Para poder verlo, ella se puso de pie y a tientas fue hasta la mesa, buscó la yesca y el pedernal y encendió una vela.

Estaba delgado, pero hermoso: vestido con pantalones —en aquel momento, caídos en los tobillos— como un campesino, con la cara embadurnada, aparentemente con corteza de árbol.

—Sois uno de los cazadores de chochines —dijo, fascinada—. Habéis entrado con ellos. ¿Enrique está aquí?

—Tenía que entrar de alguna manera. Gracias a Dios, es el día de San Esteban. De otro modo, me habría visto obligado a trepar el maldito muro.

—¿Cómo sabíais que nos encontraríais en Godstow?

—El río está helado. ¿En qué otro lugar habría podido encontraros?

La respuesta no era satisfactoria.

—Podríamos estar muertos —señaló ella—. Poco faltó para que así fuera.

Rowley se incorporó.

—Estaba en el bosque, os vi mientras esquiabais, con mucha gracia, tal vez los giros eran un poco inestables… Por todos los santos, la niña es preciosa.

«Nuestra niña —pensó Adelia—. Es nuestra preciosa niña».

Ella le dio un golpe, no del todo juguetón, en el hombro.

—Maldición, Rowley. Sufrí pensando que habíais muerto.

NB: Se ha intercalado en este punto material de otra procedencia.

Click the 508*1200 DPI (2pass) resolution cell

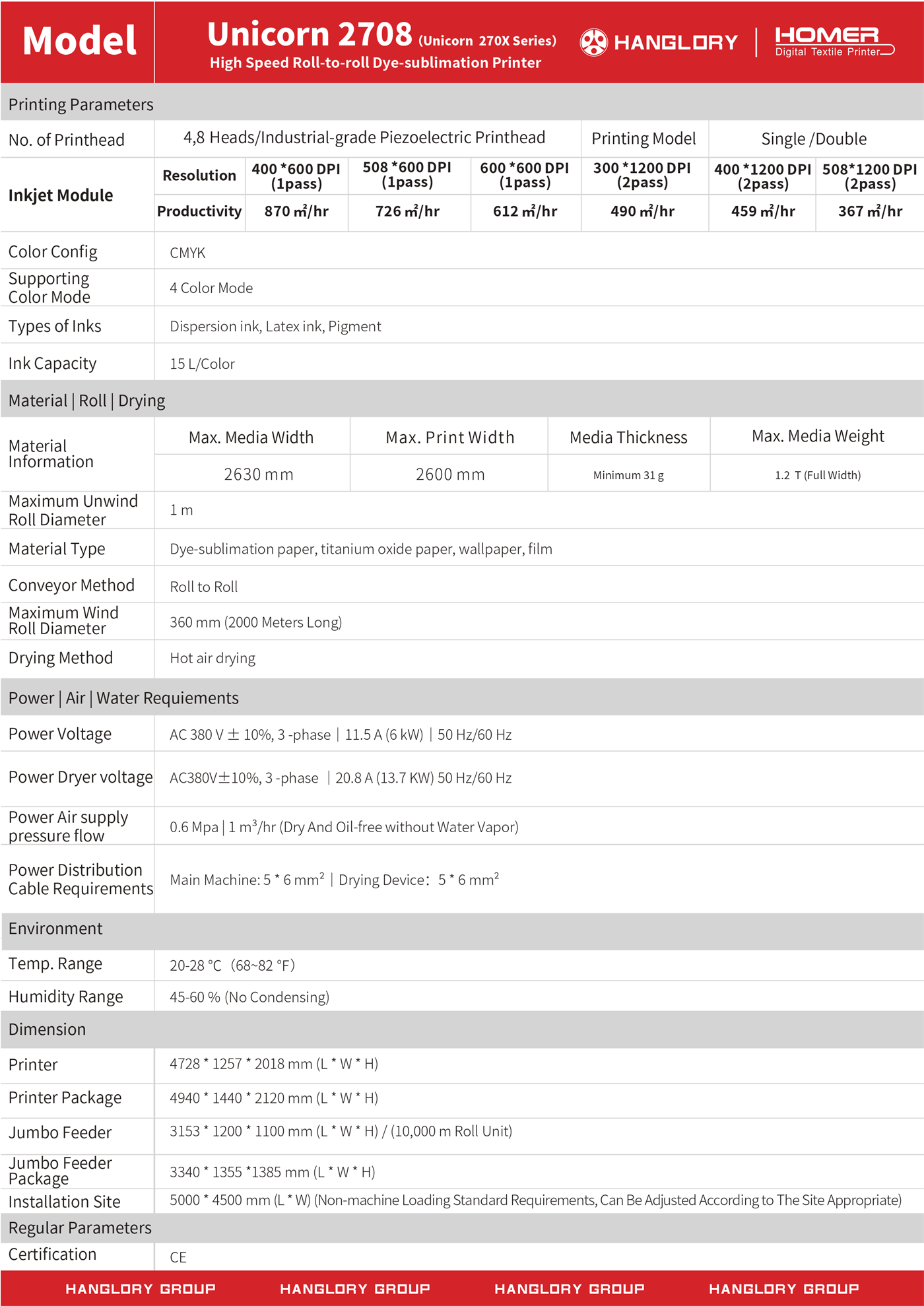(x=869, y=176)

—Conocía esa parte del Támesis —dijo él—. Por eso huí. Esos terrenos pertenecen a Enrique, son parte del bosque de Woodstock. Cerca de allí vive un guardabosques. Bauticé a su hijo. Me dirigí a su cabaña. No fue sencillo, pero llegué. —Hizo una pausa y súbitamente preguntó—: Y ahora, decidme, ¿qué ha sucedido por aquí?

—Rowley, os dije que sufrí.

—Innecesariamente. El guardabosques me llevó a Oxford. Usamos calzado para la nieve. El maldito lugar estaba lleno de rebeldes, todos los cabrones que habían peleado en el bando de Esteban y estaban resentidos se habían alzado en armas y hacían flamear el estandarte de Leonor y el joven Enrique. Evitamos la ciudad y nos dirigimos a Wallingford. Siempre ha sido un bastión real. Brian Fitz Count lo tomó en nombre de la emperatriz durante la guerra. Sabía que el rey iría hacia allí. —Terminado el relato, se secó la frente con el dorso de la mano—. Jesús me salvó, pero no fue fácil.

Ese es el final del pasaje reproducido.